Out-of-step relays have to be fast and reliable. The present technology of out-of-step tripping or blocking distance relays is not capable of fully dealing with the control and protection requirements of power systems. Central to the development effort of an out-of-step protection system is the investigation of the multi-area out-of-step situation. The new generation of out-of-step relays has to utilize more measurements, both local and remote, and has to produce more outputs. The structure of the overall relaying system has to be distributed and coordinated through a central control. In order for the relaying system to manage complexity, most of the decisions have to be made locally. Preferably, the relay system is adaptive, in order to cope with system changes. To deal with out-of-step prediction, it is necessary to start with a system-wide approach, find out what sets of information are crucial and how to the process information with acceptable speed and accuracy.
Protection against voltage instability should also be addressed as a part of hierarchical structure. The sound approach for designing the new generation of voltage instability protection is to first design a voltage instability relay with only local signals. The limitations of local signals should be identified in order to be in a position to select appropriate communicated signals.
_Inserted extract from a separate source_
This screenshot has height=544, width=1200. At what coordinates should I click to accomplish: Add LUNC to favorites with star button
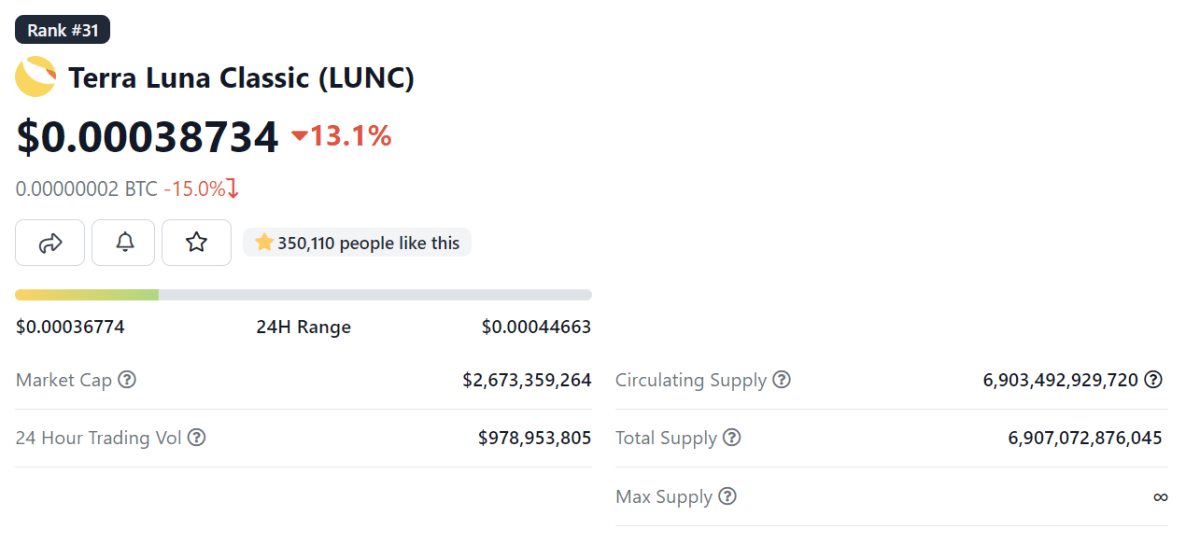point(197,242)
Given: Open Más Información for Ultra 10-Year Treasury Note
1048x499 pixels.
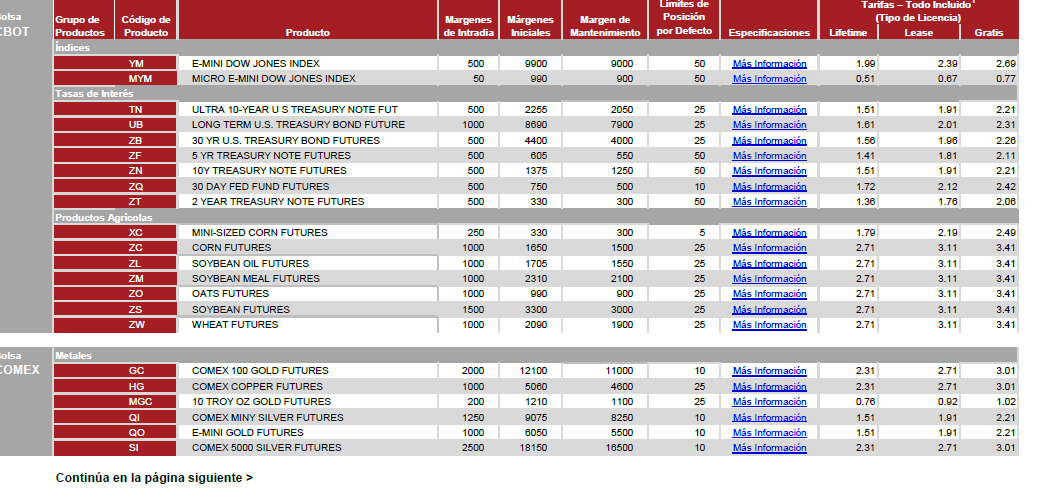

However, a minimum set of communicated signals should always be known in order to design reliable protection, which requires the following: (a) determining the algorithm for gradual reduction of the number of necessary measurement sites with minimum loss of information necessary for voltage stability monitoring, analysis, and control; (b) development of methods (i.e., sensitivity analysis), which should operate concurrent with any existing local protection techniques, and possessing superior performance, both in terms of security and dependability.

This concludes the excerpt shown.